Note that omitting the explicit template parameter in this implementation, calling in fun(s) instead, will yield a build error:
$> g++ broken.cpp 
broken.cpp: In function ‘int main()’:
broken.cpp:14:9: error: no matching function for call to ‘fun(std::string [2])’

This confused me for some time, since I was under the impression that the template parameter was deducible from the array dimension.

(NB: as an aside, the above would also work if you wrote fun<500>(s); I think this is down to the array decaying to a pointer, which can then readily initialise the array parameter.)

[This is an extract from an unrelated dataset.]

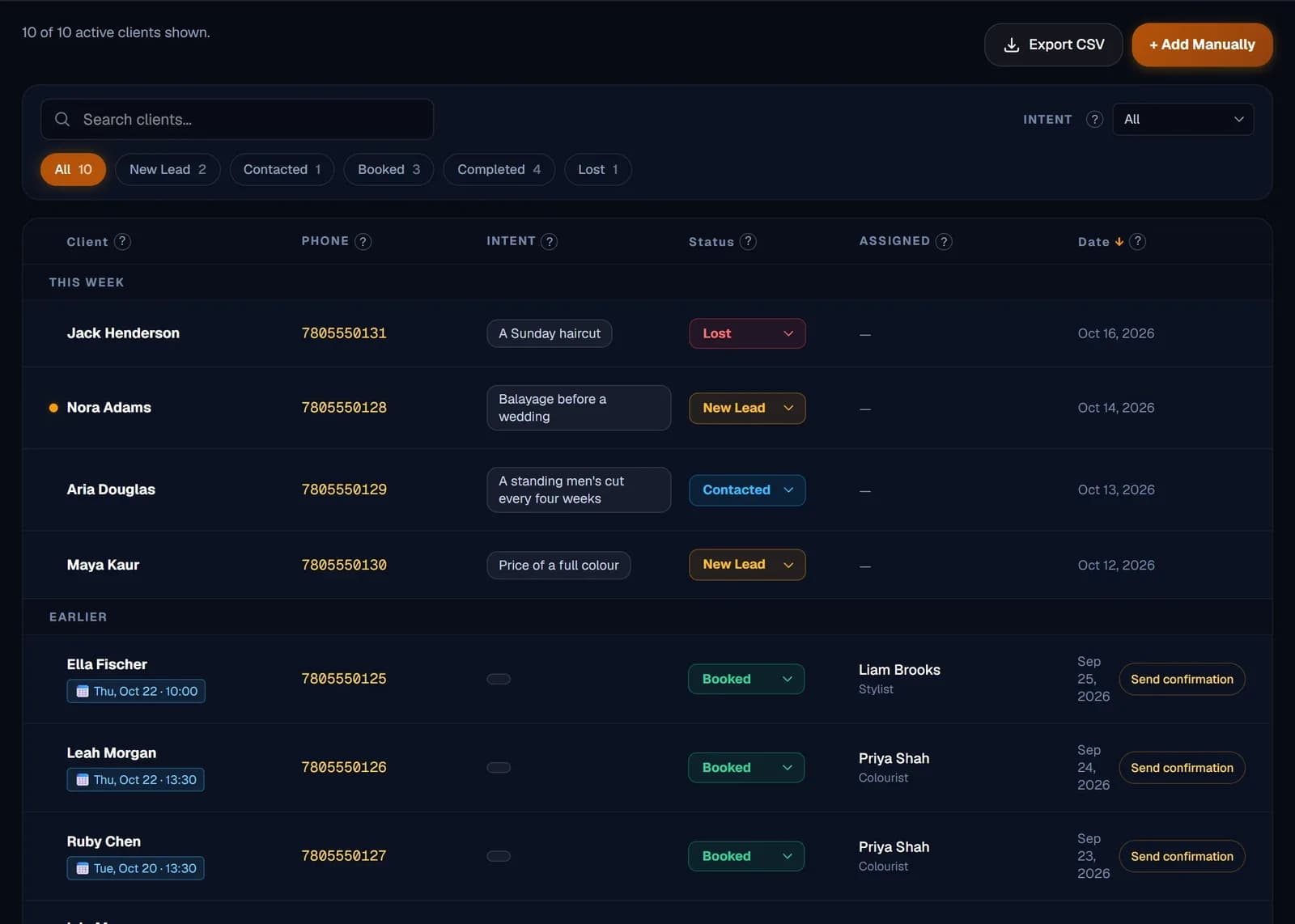
Task: Click the Add Manually button
Action: pos(1202,45)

Deduction of template parameters from array dimensions

Stroustrup's TCPL states that[2] "a compiler can deduce..a non-type template argument, I, from a template function argument with a type..type[I]", which implies to me that the above should work fine.
I puzzled for a while over why the parameter couldn't be deduced, and eventually hit on the answer. The standard states that a value of type "array of N T" (e.g. "array of 5 int") can be converted to an rvalue of type "pointer to T".[3] This means that the array size is lost in the instantiation, and as such the value of N cannot be deduced, the template instantiation fails, and - in our example above - fun() cannot be resolved.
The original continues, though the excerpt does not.